Diese Rechtsfolgen werden vom Jugendgericht entsprechend ihrem Schweregrad abgestuft: Verwarnung (als leichteste ambulante Maßnahme) Auflage, Weisung und Erziehungsbeistandschaft (als schwerste ambulante Maßnahme), Jugendarrest (als leichteste stationäre Maßnahme), Erziehungshilfe und Jugendstrafe (als schwerste stationäre Maßnahme). Ob ambulante oder stationäre Maßnahmen erforderlich sind, prüft das Gericht für jeden Einzelfall gesondert.
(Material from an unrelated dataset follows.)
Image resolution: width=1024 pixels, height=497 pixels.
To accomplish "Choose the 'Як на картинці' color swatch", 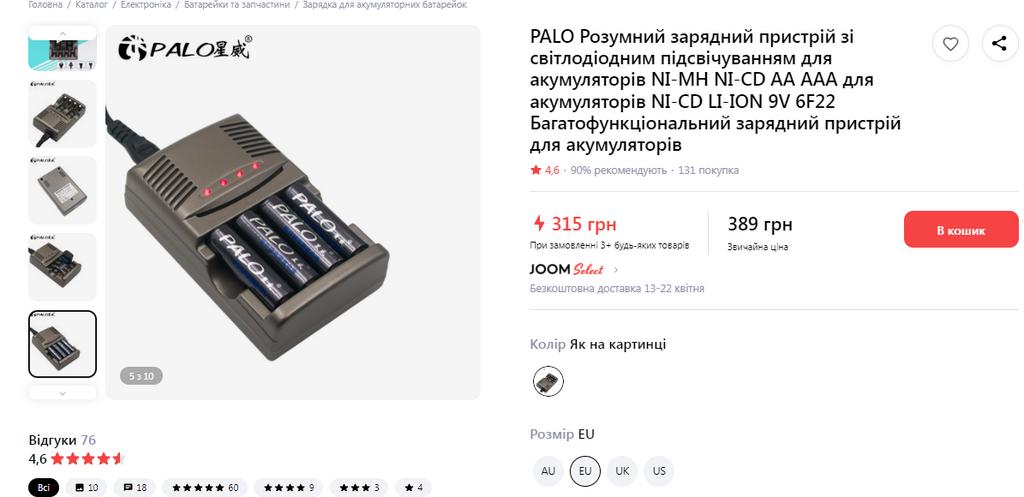I will coord(547,381).
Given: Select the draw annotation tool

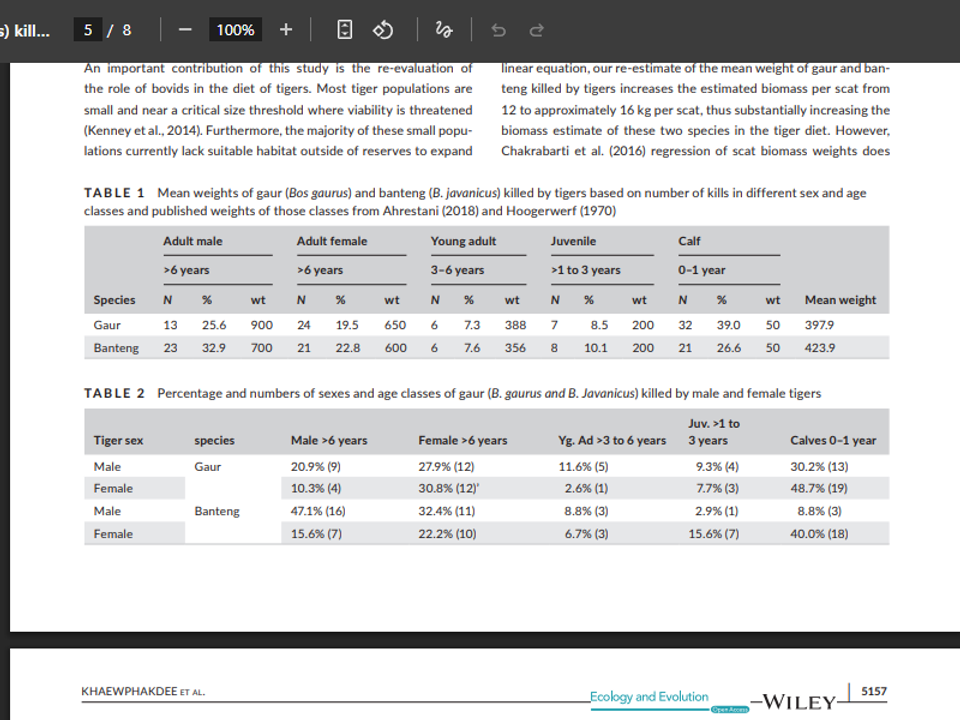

Welche der Maßnahmen nun konkret zur Anwendung kommt, bestimmt das Gericht aus den Vorschriften des Jugendgerichtsgesetzes (JGG), dem Grundsatz des Täterstrafrechts und nach seinem pflichtgemäßen Ermessen. Hierbei ist wiederum die Sozialprognose für den Jugendlichen zu entwerfen; es ist festzustellen, wie dieser sich voraussichtlich in Zukunft verhalten wird. Nur so kann die passende Rechtsfolge und Erziehungsmaßnahme gefunden werden. Anhaltspunkte bieten beispielsweise Lebensläufe, Berichte von Sozialarbeitern und Betreuern, Elterngespräche, Gespräche mit Arbeitgebern oder auch psychologische Gutachten über den Jugendlichen. Daraus ergibt sich, ob bestimmte Maßnahmen ausreichen oder gegebenenfalls andere (z. B. Jugendstrafe) geboten sind.

Verschiedene Zuchtmittel und Erziehungsmaßregeln können auch miteinander verbunden, also gleichzeitig verhängt werden. Neben einer Jugendstrafe sind allerdings nur Weisungen, Auflagen und Erziehungsbeistandschaft möglich (§ 8 Absatz 2 JGG), dagegen beispielsweise nicht Jugendarrest (Beschluss des Bundesverfassungsgerichts vom 09.12.2004, Aktenzeichen: 2 BvR 930/04).